CISOs have traditionally been seen as running business prevention units,” says Institute of Information Security Professionals chief executive Amanda Finch, who explains they are often thought of as “prophets of doom, scaremongers and a drain on the business”. Clearly, CISOs must demonstrate they are on the same side. “They need to speak to chief executives and chief financial officers in language they understand to provide a common understanding of the real risks that an organisation can face,” Ms Finch concludes.

The CISO must be able to put cyber-risk in a business context

Being able to articulate risk in a business context, alongside realistic and cost-aware solutions, is central to this relationship-building exercise between the CISO and the board. “This is easier said than done though,” warns Sam Curry, chief security officer at Cybereason. “It requires soft skills, patience, gravitas, and sincere enthusiasm and participation in the business.”

Which, according to Mr Curry, involves the use of just six key terms: revenue, cost, risk (this is the big one), customer satisfaction, employee efficiency and company strategy.

Simon Roe, product manager at Outpost24, says: “Each C-suite member needs to have an understanding of the business risks associated with a major breach.” Whether that’s costs associated with running a cybersecurity programme, reputational impact or financial penalties associated with an unreported breach, it’s all part of a security culture.

Eoin Keary, chief executive of edgescan, sums it up: “There should be a conscious effort with one side committing to learning about cybersecurity and the other to make cybersecurity understandable to a layperson who has a different area of expertise.”
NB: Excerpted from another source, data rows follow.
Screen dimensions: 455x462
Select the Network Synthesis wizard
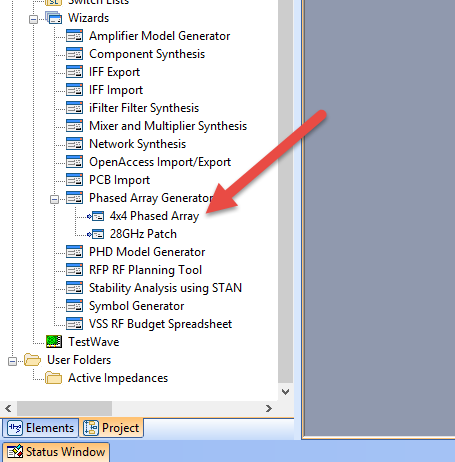(x=137, y=144)
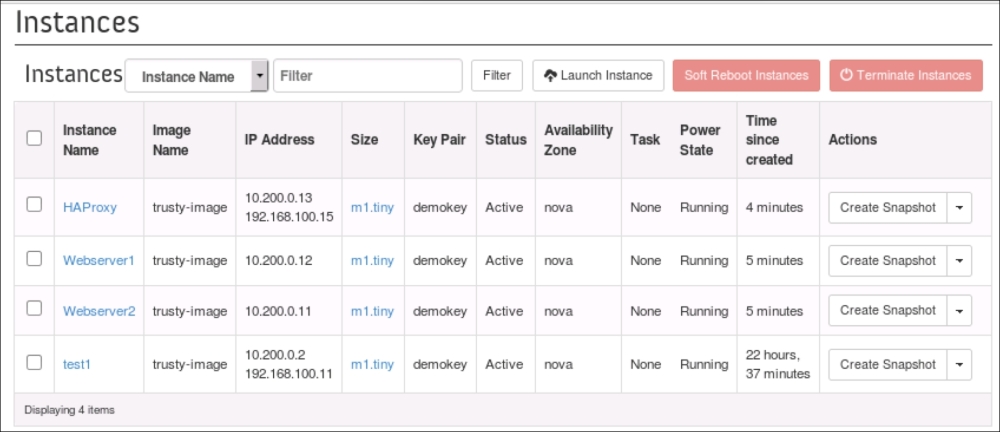Create Snapshot of the Webserver2 instance
The height and width of the screenshot is (432, 1000).
coord(887,310)
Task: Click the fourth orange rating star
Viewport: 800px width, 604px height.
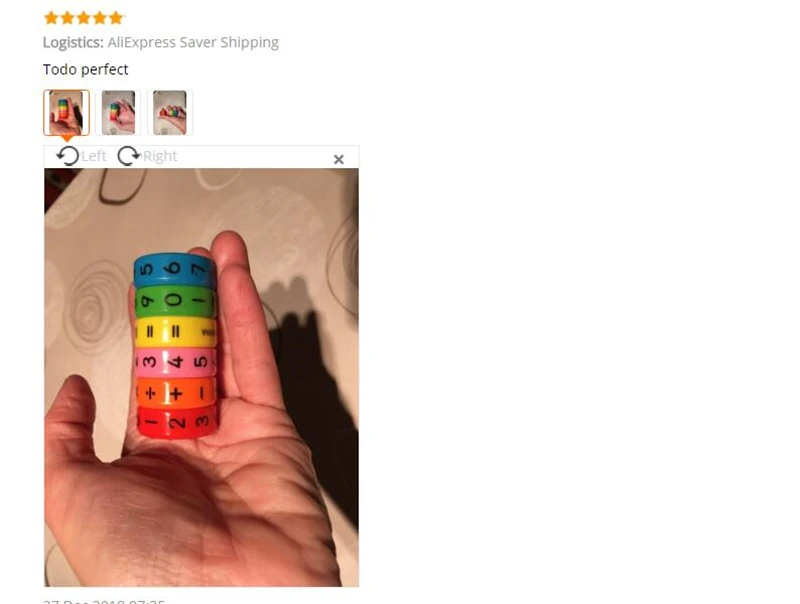Action: [x=100, y=18]
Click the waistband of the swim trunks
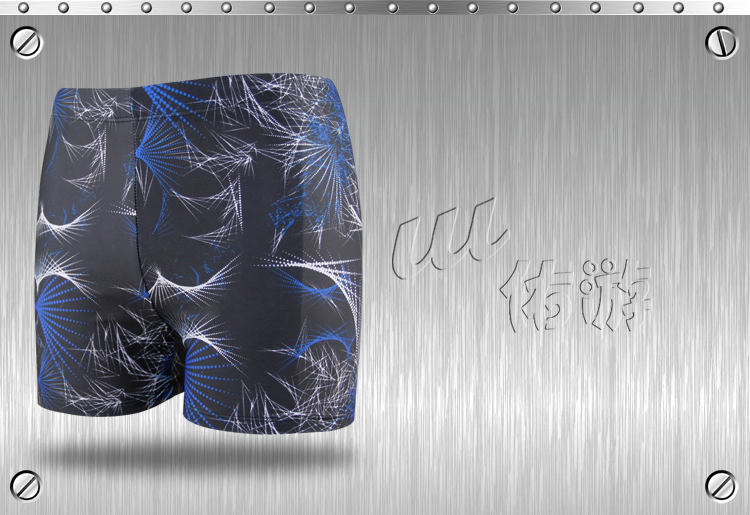This screenshot has width=750, height=515. coord(200,95)
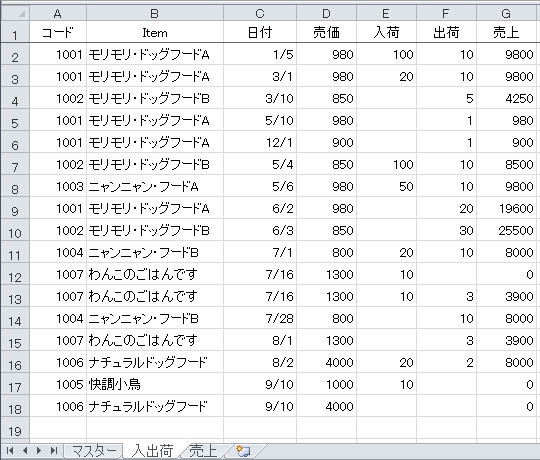540x460 pixels.
Task: Select row 19 header
Action: [x=15, y=430]
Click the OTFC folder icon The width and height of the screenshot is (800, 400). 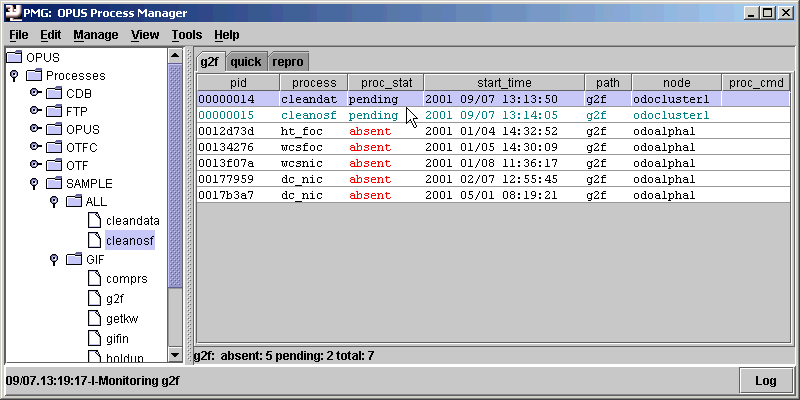[55, 147]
Communications failure + ignored risk = $100-million loss

“We undertook a cybersecurity assessment of a financial services business and it became clear there was a significant risk to that organisation from a specific piece of software essential to the operation of the business,” Vince Warrington, chief executive at Protective Intelligence recounts. “We submitted a report to the client’s technical security team highlighting the risk to the business.”

When his team was called back in following a serious security incident, investigations traced it back to that vulnerable software. “The suspect functionality was still enabled, no monitoring had taken place and a criminal gang gained a foothold within the corporate network,” Mr Warrington explains.

“In-house security had asked the C-suite for funding, but failed to impress upon them the significant risk it posed, talking in technical terms rather than framing it as a business risk. When the notoriously difficult chief financial officer asked why he needed to spend so much defending against kids in bedrooms messing about, they couldn’t give a clearly defined business reason.”

Both business and security team forgot about the vulnerability, and the finance chief was pleased he didn’t need to spend any money. “Until the day nearly $100 million disappeared from their corporate bank account,” Mr Warrington concludes.